**AIM OF THE EXERCISE:** Could you return every record below exactly as it is written?

[Saved data entries]
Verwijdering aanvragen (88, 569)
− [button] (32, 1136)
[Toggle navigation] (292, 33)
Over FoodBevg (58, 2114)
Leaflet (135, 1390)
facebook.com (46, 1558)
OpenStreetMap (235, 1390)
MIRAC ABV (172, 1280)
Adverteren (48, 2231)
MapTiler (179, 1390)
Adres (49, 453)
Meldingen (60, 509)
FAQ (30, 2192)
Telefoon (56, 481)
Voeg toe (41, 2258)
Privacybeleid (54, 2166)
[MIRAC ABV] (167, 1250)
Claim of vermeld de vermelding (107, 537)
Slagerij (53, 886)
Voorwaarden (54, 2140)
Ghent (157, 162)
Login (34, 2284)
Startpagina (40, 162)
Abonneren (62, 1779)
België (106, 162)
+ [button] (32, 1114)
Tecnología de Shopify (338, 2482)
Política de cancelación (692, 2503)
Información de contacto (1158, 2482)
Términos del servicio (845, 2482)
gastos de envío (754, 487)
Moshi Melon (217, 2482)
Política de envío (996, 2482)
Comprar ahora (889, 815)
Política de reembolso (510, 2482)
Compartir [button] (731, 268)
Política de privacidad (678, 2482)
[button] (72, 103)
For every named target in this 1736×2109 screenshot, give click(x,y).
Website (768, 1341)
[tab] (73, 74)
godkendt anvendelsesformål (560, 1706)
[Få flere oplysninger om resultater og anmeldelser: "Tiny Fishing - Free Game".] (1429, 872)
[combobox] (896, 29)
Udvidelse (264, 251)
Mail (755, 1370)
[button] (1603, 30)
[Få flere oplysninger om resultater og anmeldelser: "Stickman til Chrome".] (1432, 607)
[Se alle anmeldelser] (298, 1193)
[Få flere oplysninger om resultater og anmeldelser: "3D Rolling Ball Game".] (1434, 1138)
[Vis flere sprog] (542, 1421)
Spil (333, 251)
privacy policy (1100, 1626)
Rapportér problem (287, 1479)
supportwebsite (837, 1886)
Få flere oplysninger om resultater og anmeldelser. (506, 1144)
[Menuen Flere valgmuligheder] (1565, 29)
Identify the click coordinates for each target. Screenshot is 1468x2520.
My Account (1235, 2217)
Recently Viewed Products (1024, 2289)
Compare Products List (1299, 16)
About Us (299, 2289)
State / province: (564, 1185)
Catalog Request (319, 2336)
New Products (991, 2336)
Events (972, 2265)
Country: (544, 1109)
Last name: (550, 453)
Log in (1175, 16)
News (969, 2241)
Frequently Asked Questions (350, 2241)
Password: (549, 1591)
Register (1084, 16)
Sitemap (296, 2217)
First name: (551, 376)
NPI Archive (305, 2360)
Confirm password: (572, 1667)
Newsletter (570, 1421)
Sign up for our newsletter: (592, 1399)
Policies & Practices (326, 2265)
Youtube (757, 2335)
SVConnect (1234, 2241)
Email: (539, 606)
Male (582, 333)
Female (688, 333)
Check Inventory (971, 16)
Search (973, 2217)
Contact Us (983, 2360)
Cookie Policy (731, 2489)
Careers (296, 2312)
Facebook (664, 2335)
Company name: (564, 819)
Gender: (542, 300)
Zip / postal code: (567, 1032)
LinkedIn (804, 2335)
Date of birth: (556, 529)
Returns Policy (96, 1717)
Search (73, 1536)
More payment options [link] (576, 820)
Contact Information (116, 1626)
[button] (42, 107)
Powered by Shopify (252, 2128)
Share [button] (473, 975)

**WRITTEN SOLUTION:**
Verwijdering aanvragen (88, 569)
− [button] (32, 1136)
[Toggle navigation] (292, 33)
Over FoodBevg (58, 2114)
Leaflet (135, 1390)
facebook.com (46, 1558)
OpenStreetMap (235, 1390)
MIRAC ABV (172, 1280)
Adverteren (48, 2231)
MapTiler (179, 1390)
Adres (49, 453)
Meldingen (60, 509)
FAQ (30, 2192)
Telefoon (56, 481)
Voeg toe (41, 2258)
Privacybeleid (54, 2166)
[MIRAC ABV] (167, 1250)
Claim of vermeld de vermelding (107, 537)
Slagerij (53, 886)
Voorwaarden (54, 2140)
Ghent (157, 162)
Login (34, 2284)
Startpagina (40, 162)
Abonneren (62, 1779)
België (106, 162)
+ [button] (32, 1114)
Tecnología de Shopify (338, 2482)
Política de cancelación (692, 2503)
Información de contacto (1158, 2482)
Términos del servicio (845, 2482)
gastos de envío (754, 487)
Moshi Melon (217, 2482)
Política de envío (996, 2482)
Comprar ahora (889, 815)
Política de reembolso (510, 2482)
Compartir [button] (731, 268)
Política de privacidad (678, 2482)
[button] (72, 103)
For every named target in this 1736×2109 screenshot, give click(x,y).
Website (768, 1341)
[tab] (73, 74)
godkendt anvendelsesformål (560, 1706)
[Få flere oplysninger om resultater og anmeldelser: "Tiny Fishing - Free Game".] (1429, 872)
[combobox] (896, 29)
Udvidelse (264, 251)
Mail (755, 1370)
[button] (1603, 30)
[Få flere oplysninger om resultater og anmeldelser: "Stickman til Chrome".] (1432, 607)
[Se alle anmeldelser] (298, 1193)
[Få flere oplysninger om resultater og anmeldelser: "3D Rolling Ball Game".] (1434, 1138)
[Vis flere sprog] (542, 1421)
Spil (333, 251)
privacy policy (1100, 1626)
Rapportér problem (287, 1479)
supportwebsite (837, 1886)
Få flere oplysninger om resultater og anmeldelser. (506, 1144)
[Menuen Flere valgmuligheder] (1565, 29)
Identify the click coordinates for each target. Screenshot is 1468x2520.
My Account (1235, 2217)
Recently Viewed Products (1024, 2289)
Compare Products List (1299, 16)
About Us (299, 2289)
State / province: (564, 1185)
Catalog Request (319, 2336)
New Products (991, 2336)
Events (972, 2265)
Country: (544, 1109)
Last name: (550, 453)
Log in (1175, 16)
News (969, 2241)
Frequently Asked Questions (350, 2241)
Password: (549, 1591)
Register (1084, 16)
Sitemap (296, 2217)
First name: (551, 376)
NPI Archive (305, 2360)
Confirm password: (572, 1667)
Newsletter (570, 1421)
Sign up for our newsletter: (592, 1399)
Policies & Practices (326, 2265)
Youtube (757, 2335)
SVConnect (1234, 2241)
Email: (539, 606)
Male (582, 333)
Female (688, 333)
Check Inventory (971, 16)
Search (973, 2217)
Contact Us (983, 2360)
Cookie Policy (731, 2489)
Careers (296, 2312)
Facebook (664, 2335)
Company name: (564, 819)
Gender: (542, 300)
Zip / postal code: (567, 1032)
LinkedIn (804, 2335)
Date of birth: (556, 529)
Returns Policy (96, 1717)
Search (73, 1536)
More payment options [link] (576, 820)
Contact Information (116, 1626)
[button] (42, 107)
Powered by Shopify (252, 2128)
Share [button] (473, 975)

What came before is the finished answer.